┌─ Data for this task

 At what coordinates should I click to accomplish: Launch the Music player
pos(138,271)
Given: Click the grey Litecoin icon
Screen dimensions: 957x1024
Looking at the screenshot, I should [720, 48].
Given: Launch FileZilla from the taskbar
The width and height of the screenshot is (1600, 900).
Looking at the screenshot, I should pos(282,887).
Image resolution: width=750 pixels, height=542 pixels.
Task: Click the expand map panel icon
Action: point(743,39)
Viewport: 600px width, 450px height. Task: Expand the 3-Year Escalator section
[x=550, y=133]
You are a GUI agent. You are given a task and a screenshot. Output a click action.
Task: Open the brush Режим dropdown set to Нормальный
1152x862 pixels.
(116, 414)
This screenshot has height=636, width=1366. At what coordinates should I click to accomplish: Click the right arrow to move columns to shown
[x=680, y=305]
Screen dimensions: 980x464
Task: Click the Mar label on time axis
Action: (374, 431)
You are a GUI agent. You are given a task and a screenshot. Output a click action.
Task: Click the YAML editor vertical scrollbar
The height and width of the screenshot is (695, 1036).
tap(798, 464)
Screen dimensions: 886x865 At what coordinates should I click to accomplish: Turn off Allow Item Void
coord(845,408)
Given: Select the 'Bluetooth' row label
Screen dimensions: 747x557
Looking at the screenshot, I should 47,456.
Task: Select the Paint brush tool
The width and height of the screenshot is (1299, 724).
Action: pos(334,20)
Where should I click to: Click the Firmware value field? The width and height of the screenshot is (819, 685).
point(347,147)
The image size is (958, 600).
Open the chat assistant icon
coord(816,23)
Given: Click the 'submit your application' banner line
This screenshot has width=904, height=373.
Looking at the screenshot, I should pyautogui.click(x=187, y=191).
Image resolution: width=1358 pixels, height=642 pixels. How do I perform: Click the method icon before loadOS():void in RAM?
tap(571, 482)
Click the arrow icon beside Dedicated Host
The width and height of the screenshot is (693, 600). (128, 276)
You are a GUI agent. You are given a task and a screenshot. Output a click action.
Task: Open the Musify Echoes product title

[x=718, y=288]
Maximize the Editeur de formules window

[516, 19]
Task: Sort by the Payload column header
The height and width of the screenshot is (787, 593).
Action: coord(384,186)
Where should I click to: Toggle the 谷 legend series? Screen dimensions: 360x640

└─

Task to carry out: Starting at the line that holds "Given: Select the 'Bluetooth' row label", retype each line exactly through the end of the entries, both ends included.

Answer space:
Given: Select the 'Bluetooth' row label
Screen dimensions: 747x557
Looking at the screenshot, I should 47,456.
Task: Select the Paint brush tool
The width and height of the screenshot is (1299, 724).
Action: pos(334,20)
Where should I click to: Click the Firmware value field? The width and height of the screenshot is (819, 685).
point(347,147)
The image size is (958, 600).
Open the chat assistant icon
coord(816,23)
Given: Click the 'submit your application' banner line
This screenshot has width=904, height=373.
Looking at the screenshot, I should pyautogui.click(x=187, y=191).
Image resolution: width=1358 pixels, height=642 pixels. How do I perform: Click the method icon before loadOS():void in RAM?
tap(571, 482)
Click the arrow icon beside Dedicated Host
The width and height of the screenshot is (693, 600). (128, 276)
You are a GUI agent. You are given a task and a screenshot. Output a click action.
Task: Open the Musify Echoes product title

[x=718, y=288]
Maximize the Editeur de formules window

[516, 19]
Task: Sort by the Payload column header
The height and width of the screenshot is (787, 593).
Action: coord(384,186)
Where should I click to: Toggle the 谷 legend series? Screen dimensions: 360x640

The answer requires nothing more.